Свидетельство о знании Есениным фольклорных произведений специфического мужского репертуара привел художник Ю. П. Анненков: «Виртуозной скороговоркой Есенин выругивал без запинок “Малый матерный загиб” Петра Великого (37 слов), с его диковинным “ежом косматым, против шерсти волосатым”, и “Большой загиб”, состоящий из двухсот шестидесяти слов. Малый загиб я, кажется, могу еще восстановить. Большой загиб, кроме Есенина, знал только мой друг, “советский граф” и специалист по Петру Великому, Алексей Толстой». [744] Есенин был знаком с А. Н. Толстым (тот оставил свои воспоминания о поэте и еще при его жизни откликался в печати). Может быть, «большой загиб» Есенин узнал от своего друга А. Б. Мариенгофа, который писал в «Моем веке, моих друзьях и подругах» (1960) о военном лете 1914 г.: «К счастью, я уже знал назубок самый большой матросский “загиб” и со смаком пустил его в дело». [745]
Интересно, что в Интернете на сайте «Ruthenia» (2001) возникла переписка среди студентов по поводу «большого» и «малого Петровского загиба» с привлечением данных об известных писателях, а поводом послужили сведения Ю. П. Анненкова о Есенине. В результате была приведена другая вариация «малого загиба» – с перечислением матери, бабки и деда – со слов профессора КГУ Р. А. Черкасова, утверждавшего, что «большой загиб» знал Юрий Нагибин и один раз отпугнул им в Нью-Йорке негра с ножом. [746]
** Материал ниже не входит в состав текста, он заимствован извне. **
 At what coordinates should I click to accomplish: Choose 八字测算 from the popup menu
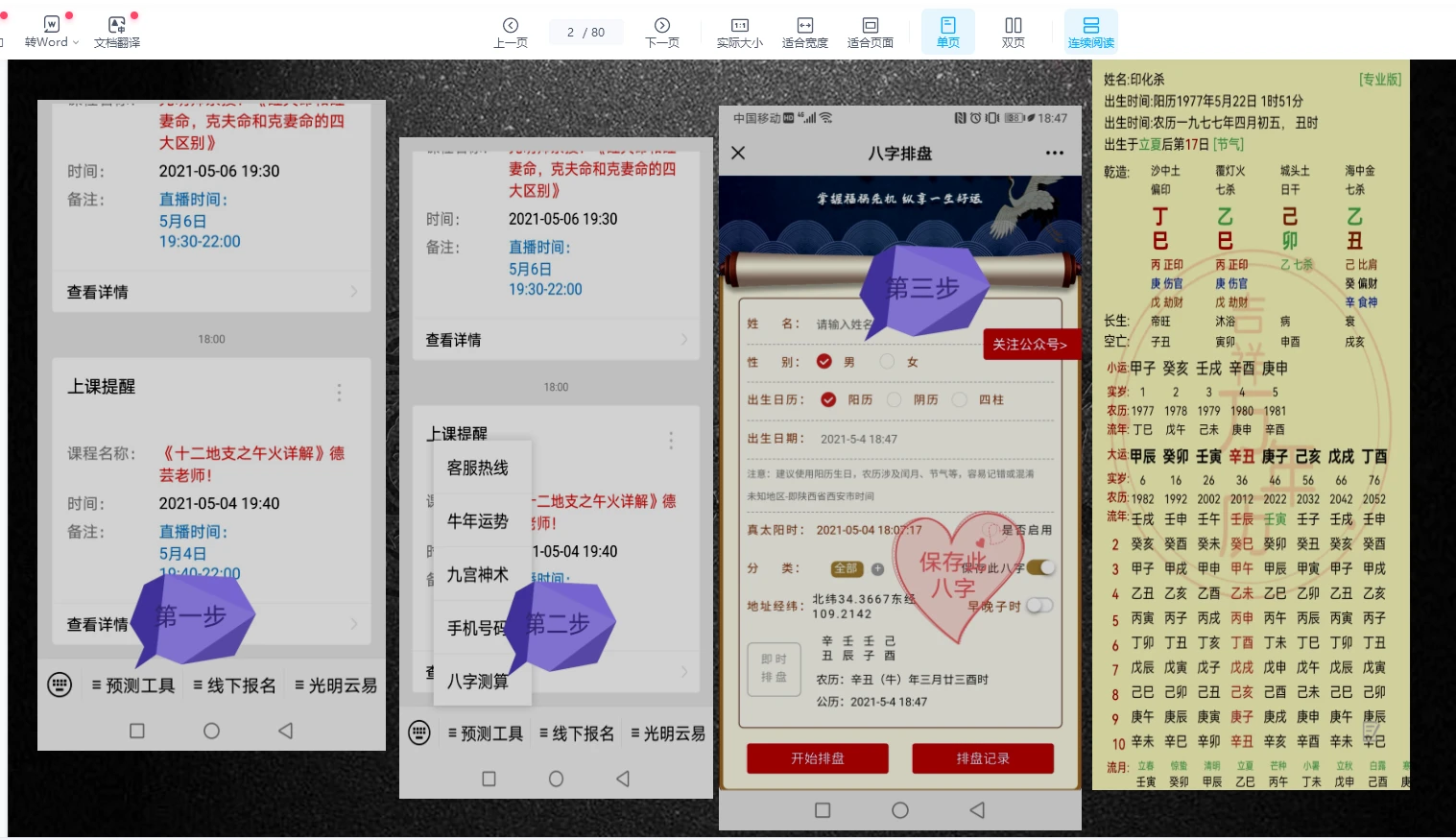[x=477, y=682]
В. В. Маяковский в стихотворении «Сергею Есенину» (1926) обращался к погибшему поэту: «Вы ж такое загибать умели, // что другой на свете не умел». [747] Н. А. Клюев в «Плаче о Сергее Есенине» (1926) назвал поэта – «матюжник милый». [748] Сам Есенин давал ироническую оценку своей известности как «ругателя»: «Мое имя наводит ужас // Как заборная, громкая брань» (I, 197 – «Ты прохладой меня не мучай…», 1923).